### EXERCISE DETAILS:
Your copy should match the records below word for word and contain no pictures.

[EXERCISE INPUTS]

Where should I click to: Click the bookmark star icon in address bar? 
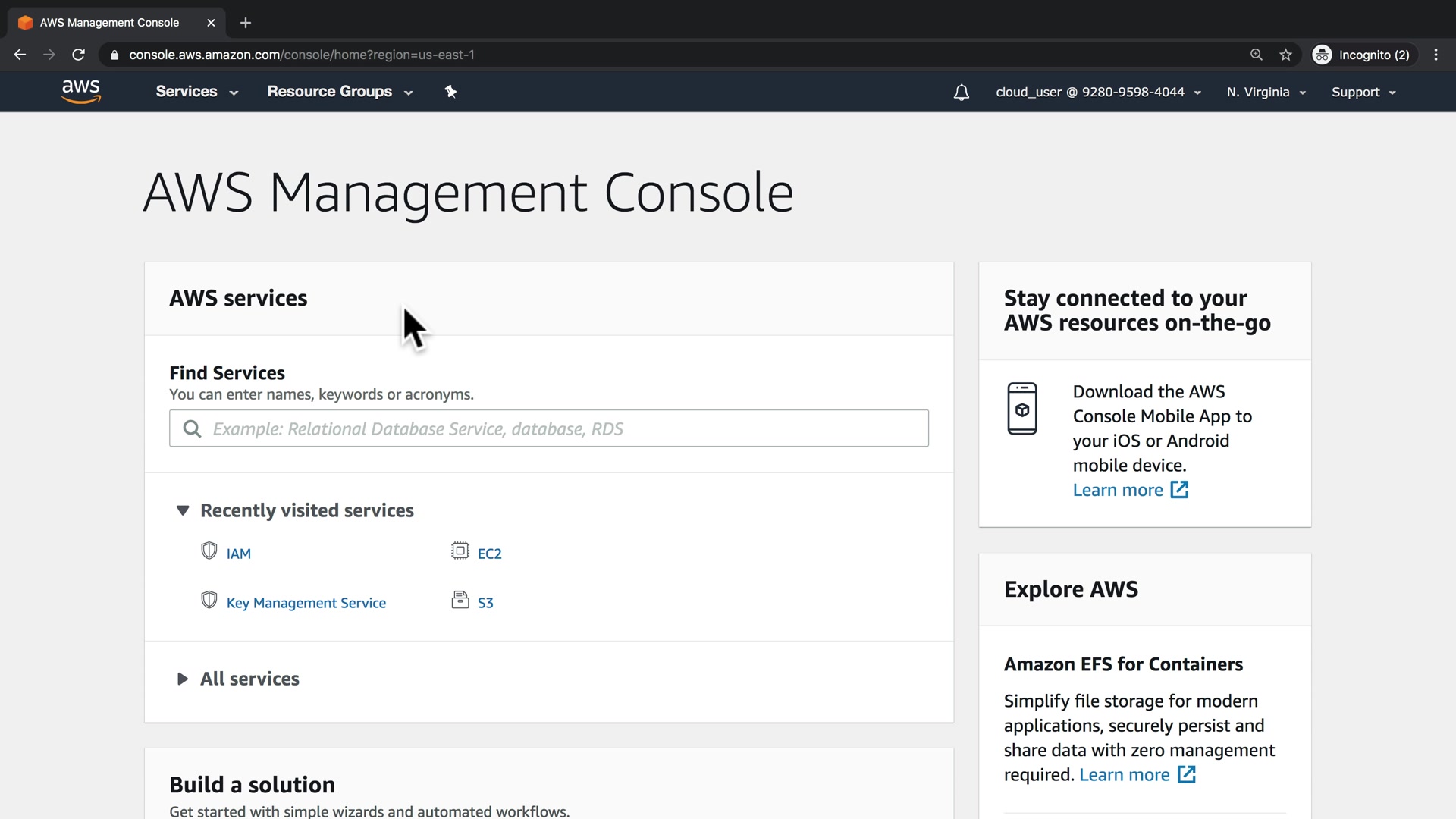pos(1285,55)
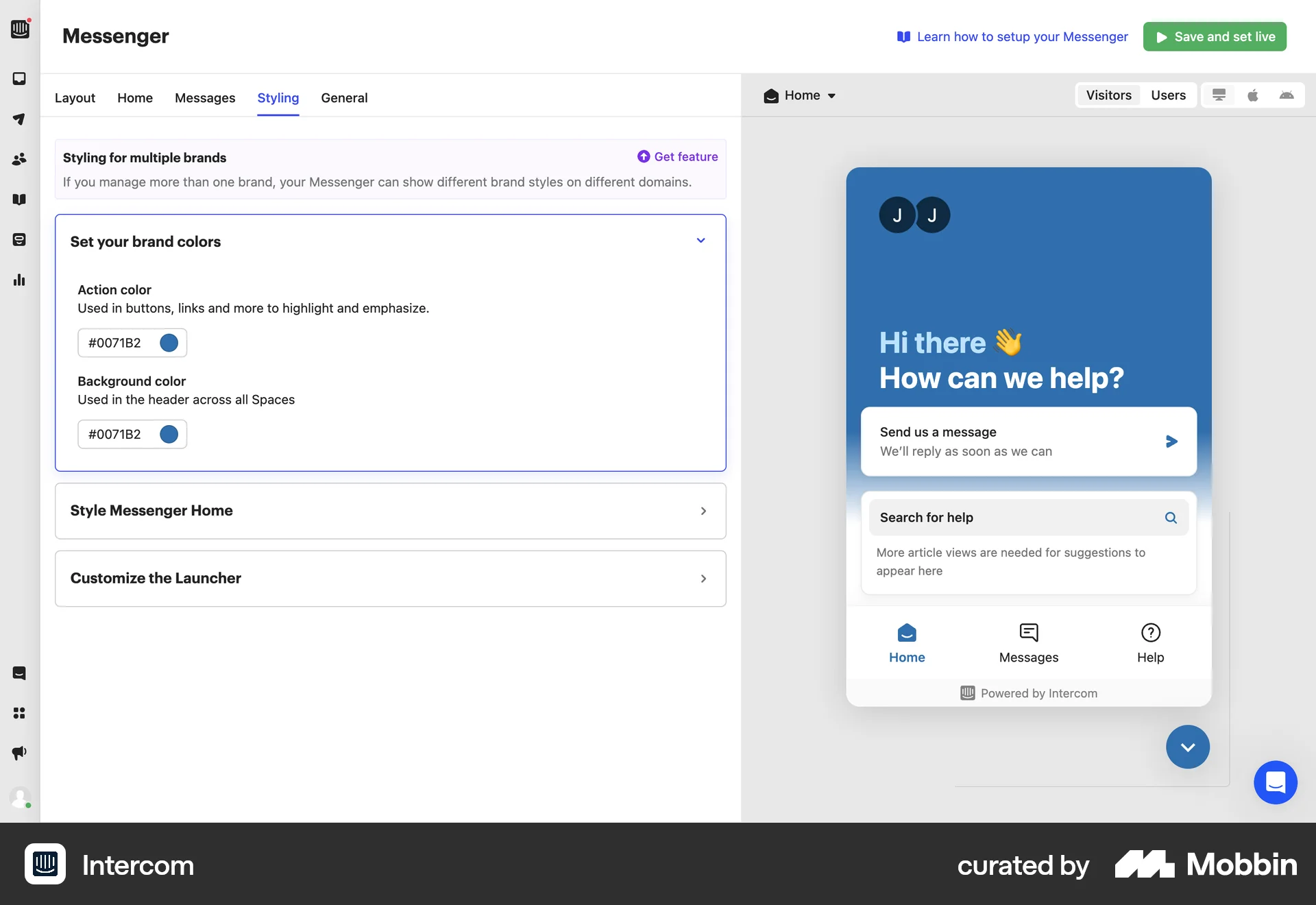Open the Home space dropdown in preview
Screen dimensions: 1316x905
tap(799, 95)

[/EXERCISE INPUTS]

### SOLUTION BELOW:
Where should I click to: Click the bookmark star icon in address bar? 
pos(1285,55)
Open the Home space dropdown in preview
Screen dimensions: 1316x905
tap(799, 95)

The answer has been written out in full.